Numerical Integration

Many integrals in adf are evaluated by numerical integration: Fock matrix elements, several terms in the (bonding) energy, gradients in geometry optimization, and so on. A sophisticated numerical integration procedure is used [104, 105]. It requires only one input parameter which determines the precision of numerical integrals and derives from that the number of integration points.

INTEGRATION accint

accint

A positive real number: the numerical integration scheme generates points and weights such that a large number of representative test integrals are evaluated with an accuracy of accint significant digits. The default for accint depends on the runtype: 4.0 for Single Point runs and simple Geometry Optimizations, including Linear Transits; 5.0 for Transition State searches; 6.0 for the computation of Frequencies; 10.0 in Create runs.

The number of integration points varies strongly with accint, and this determines to a large extent the computational effort. Decreasing accint from 4.0 to 3.0 for instance roughly halves the number of points (this depends somewhat on the molecule).

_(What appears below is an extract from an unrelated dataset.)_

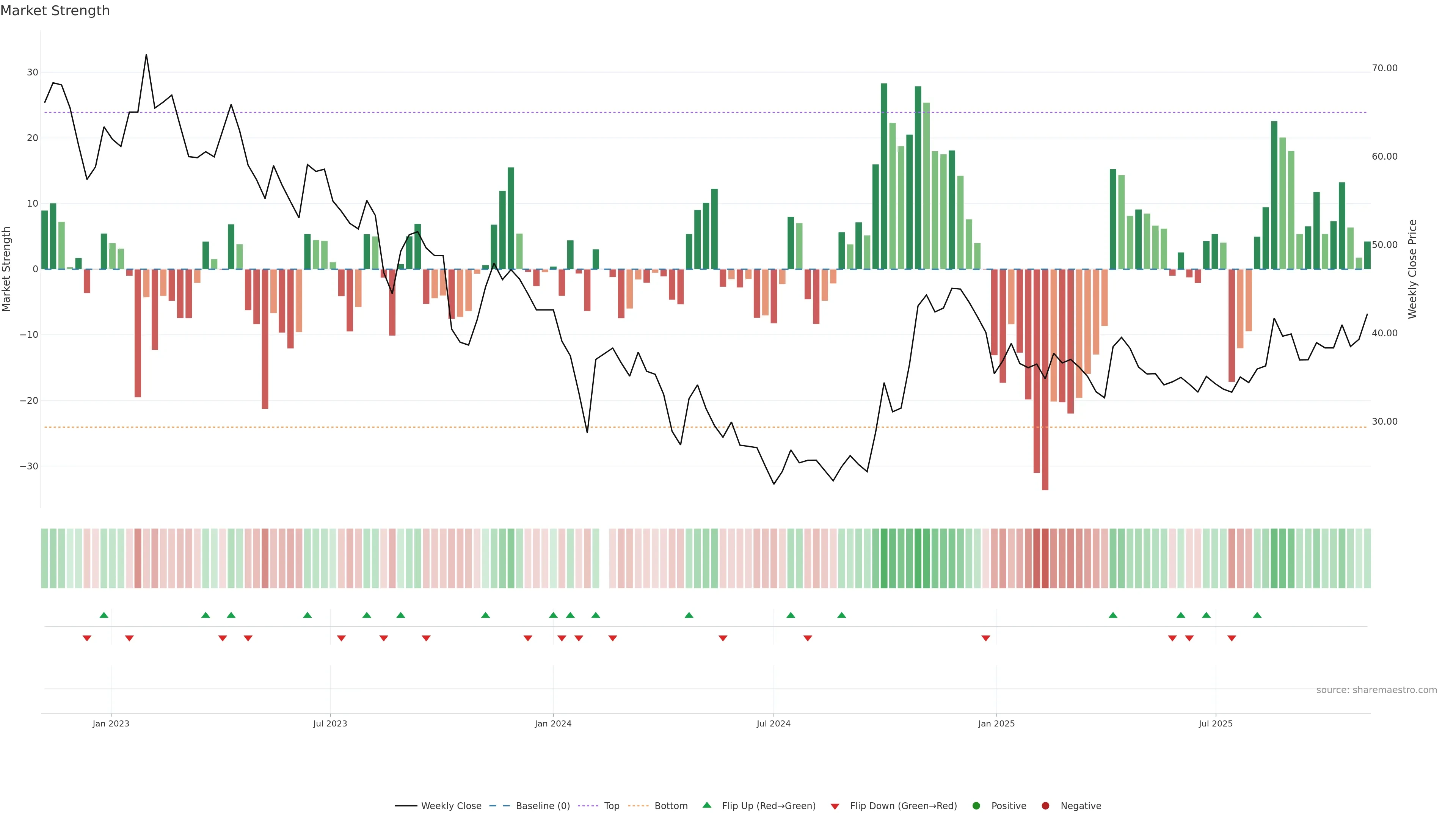Click the first Flip Up marker near Jan 2023
The width and height of the screenshot is (1456, 819).
[x=104, y=615]
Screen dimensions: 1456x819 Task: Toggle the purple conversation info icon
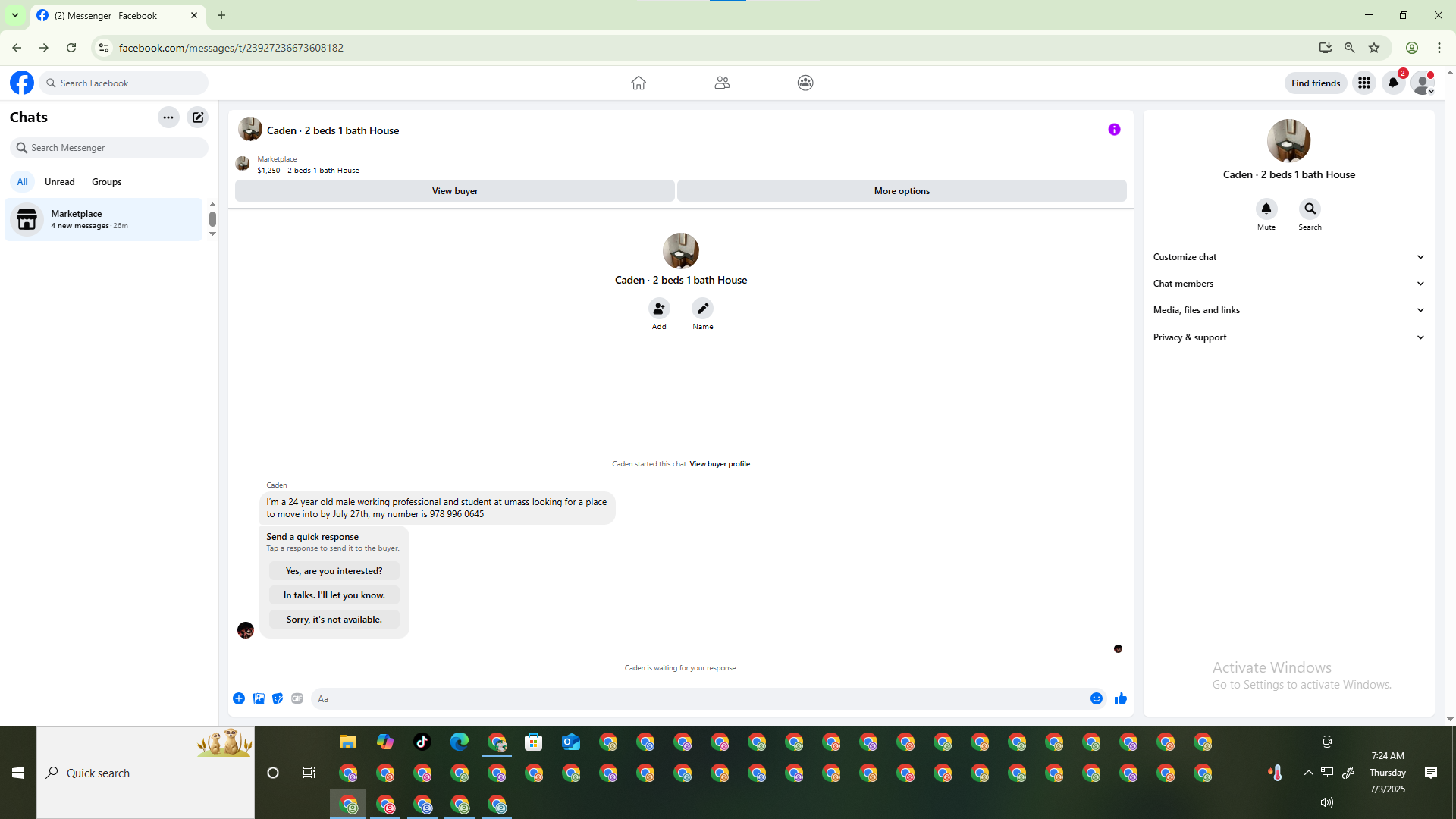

The defaults should yield good precision for the very large majority of applications. Lower values (3.0 or even 2.0) can be used if precision is not crucial and the purpose is to get an impression. We recommend that you experiment for yourself to get a feel for how results may vary in quality and computing time.

The default in Create mode is very large: 10.0. This is computationally no problem thanks to the simplicity of the single atom case, in particular due to the high symmetry. There is no reason to override the default integration settings when creating basic atoms.